--- DATA FOR THIS TASK Enclosed Below ---

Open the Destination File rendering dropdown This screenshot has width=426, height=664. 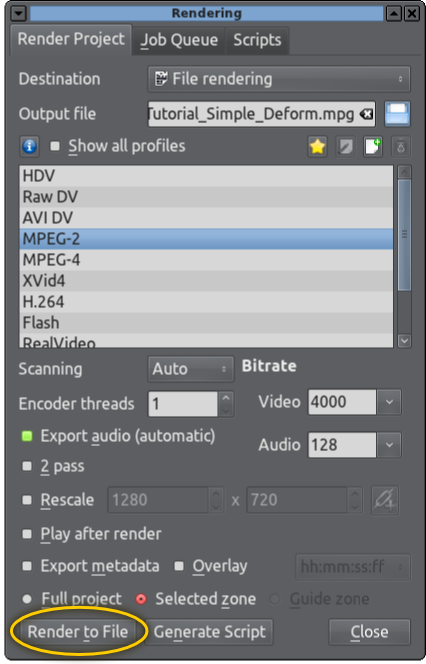279,79
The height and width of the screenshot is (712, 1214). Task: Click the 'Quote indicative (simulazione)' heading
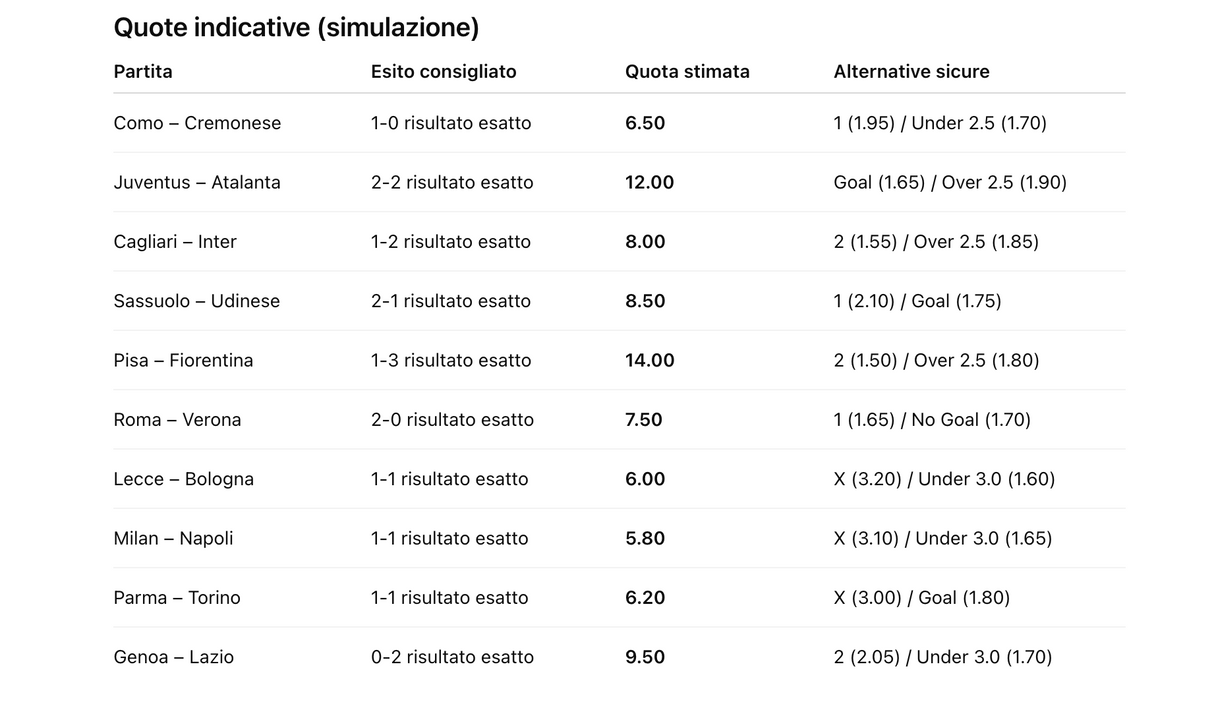296,28
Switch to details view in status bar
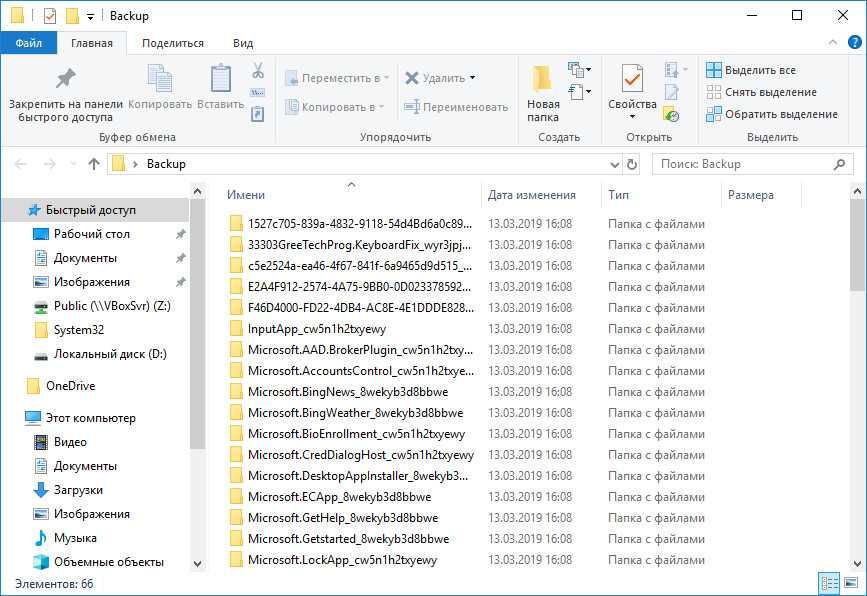The image size is (867, 596). click(829, 583)
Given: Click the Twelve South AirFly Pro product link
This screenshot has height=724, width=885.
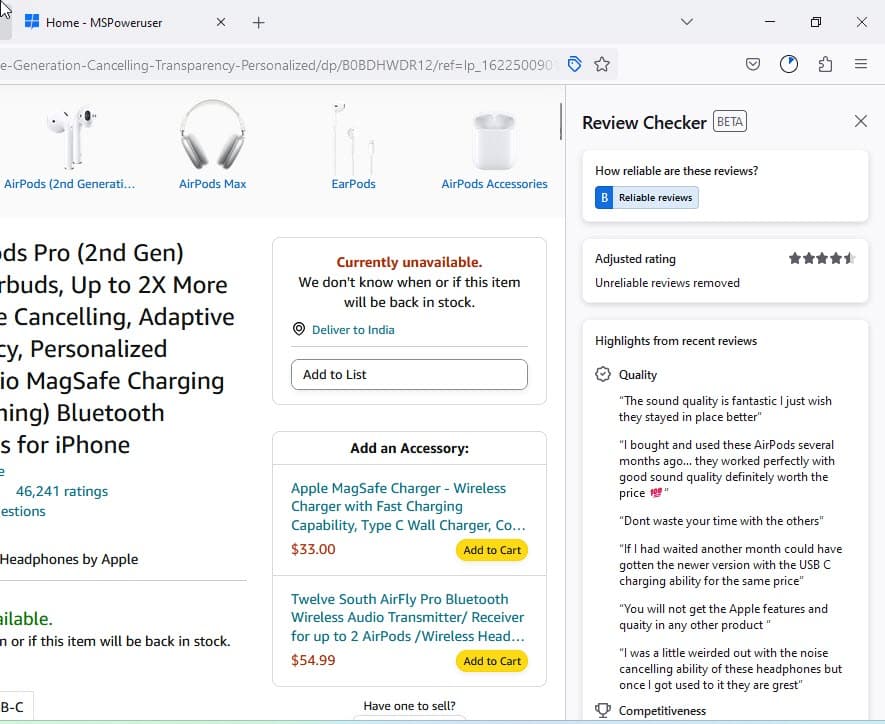Looking at the screenshot, I should [408, 617].
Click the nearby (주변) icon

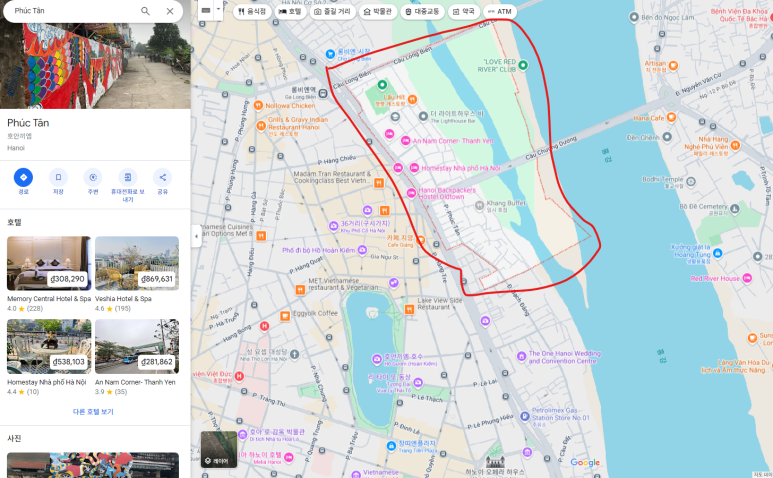[x=93, y=178]
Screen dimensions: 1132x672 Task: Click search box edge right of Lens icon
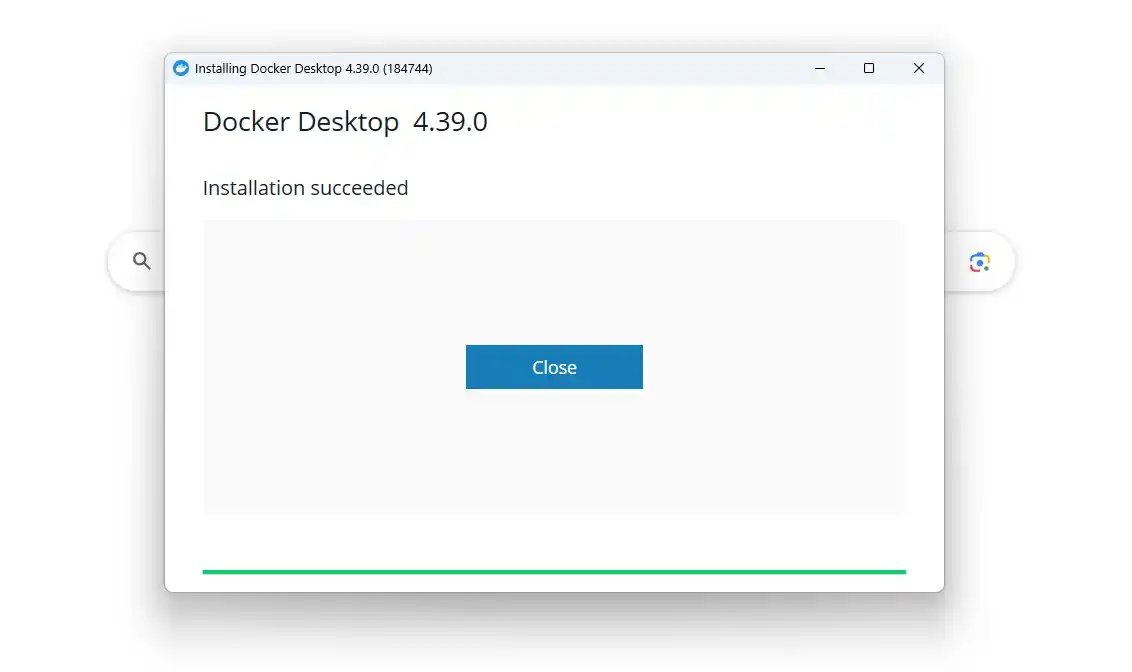(x=1004, y=262)
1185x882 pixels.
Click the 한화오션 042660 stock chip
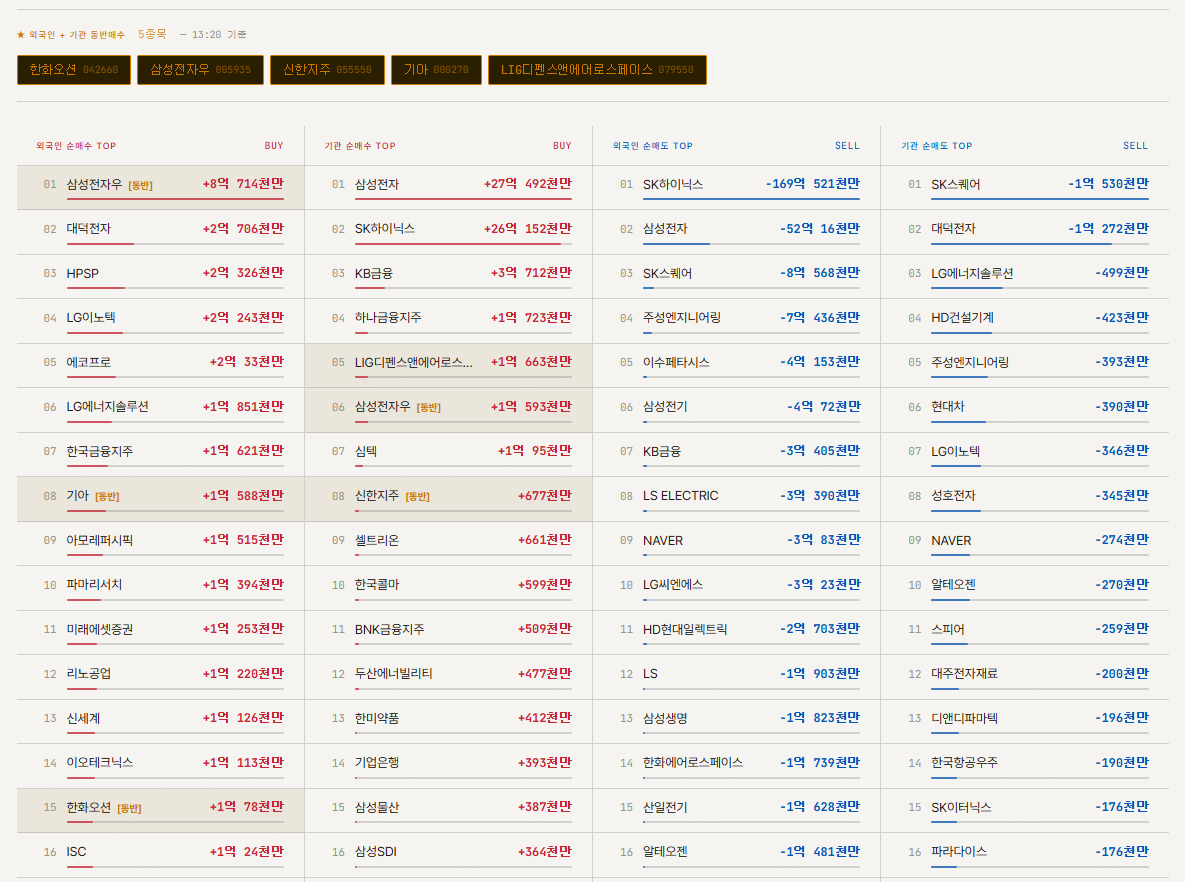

--- End of Enclosed DATA FOR THIS TASK ---

THE PROBLEM: Set down word for word every line from the line containing "The height and" through the last line of the entries, and nothing more; no pictures.

RESULT FOR THIS TASK:
The height and width of the screenshot is (712, 1214). Task: Click the 'Quote indicative (simulazione)' heading
296,28
Switch to details view in status bar
The image size is (867, 596). click(829, 583)
Given: Click the Twelve South AirFly Pro product link
This screenshot has height=724, width=885.
Looking at the screenshot, I should [408, 617].
Click the nearby (주변) icon

[x=93, y=178]
Screen dimensions: 1132x672 Task: Click search box edge right of Lens icon
(x=1004, y=262)
1185x882 pixels.
Click the 한화오션 042660 stock chip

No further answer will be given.